WORK TO BE COMPLETED: Your answer should hold exactly the lines below from the line with "Where should I click to: Click the first" through the line with "Task: Click the", both included, and no pictures at all.

RECORDS SHOWN:
------------------------------------------------------------------------
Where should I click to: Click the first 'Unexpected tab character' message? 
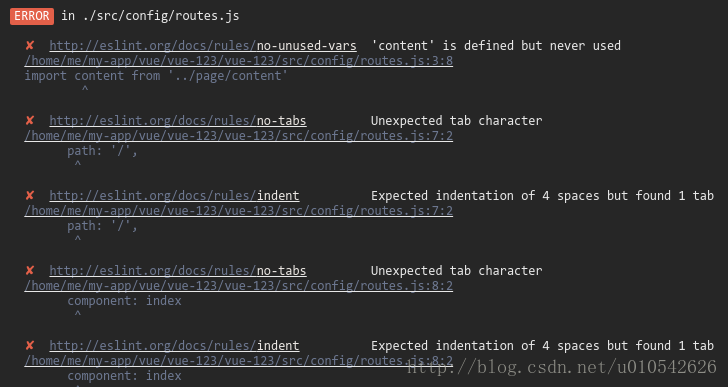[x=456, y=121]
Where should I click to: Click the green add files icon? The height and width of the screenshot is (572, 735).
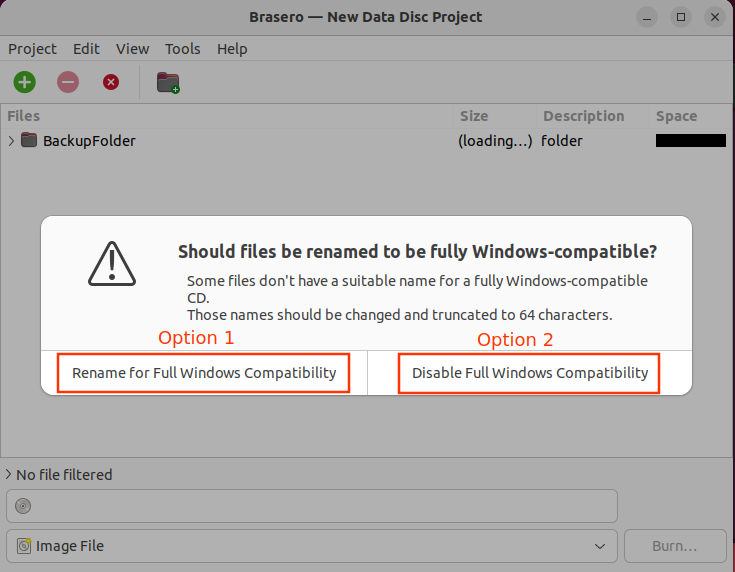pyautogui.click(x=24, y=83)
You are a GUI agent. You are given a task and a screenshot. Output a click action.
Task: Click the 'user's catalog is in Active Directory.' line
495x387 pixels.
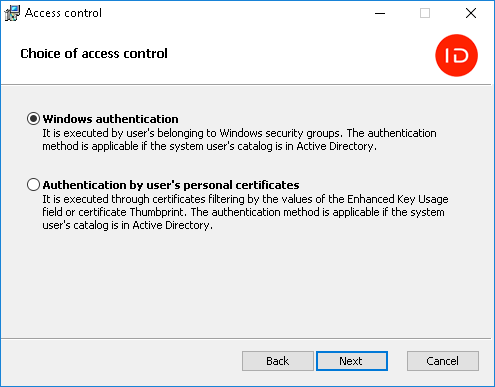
------------------------------------------------------------------------
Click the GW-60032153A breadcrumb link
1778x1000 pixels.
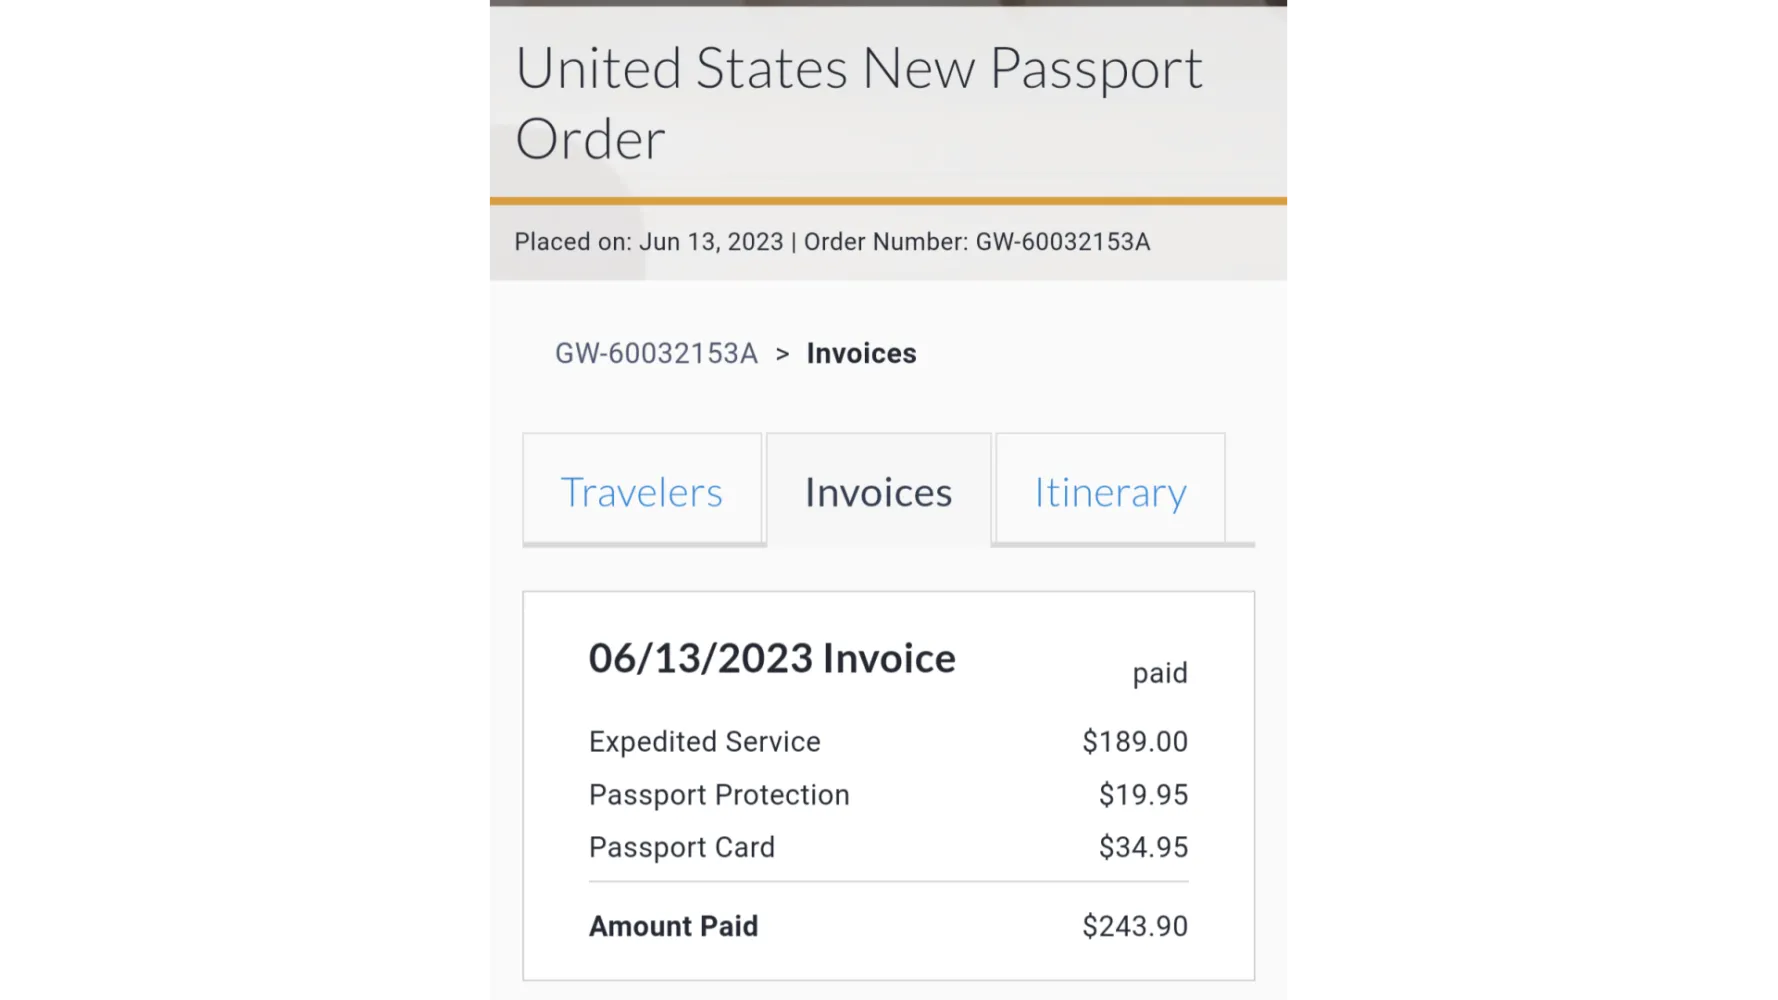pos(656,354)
------------------------------------------------------------------------
YOUR RESPONSE:
Where should I click to: Click the first 'Unexpected tab character' message? 
[x=456, y=121]
Where should I click to: Click the green add files icon? The height and width of the screenshot is (572, 735).
pyautogui.click(x=24, y=83)
You are a GUI agent. You are given a task and a screenshot. Output a click action.
Task: Click the 'user's catalog is in Active Directory.' line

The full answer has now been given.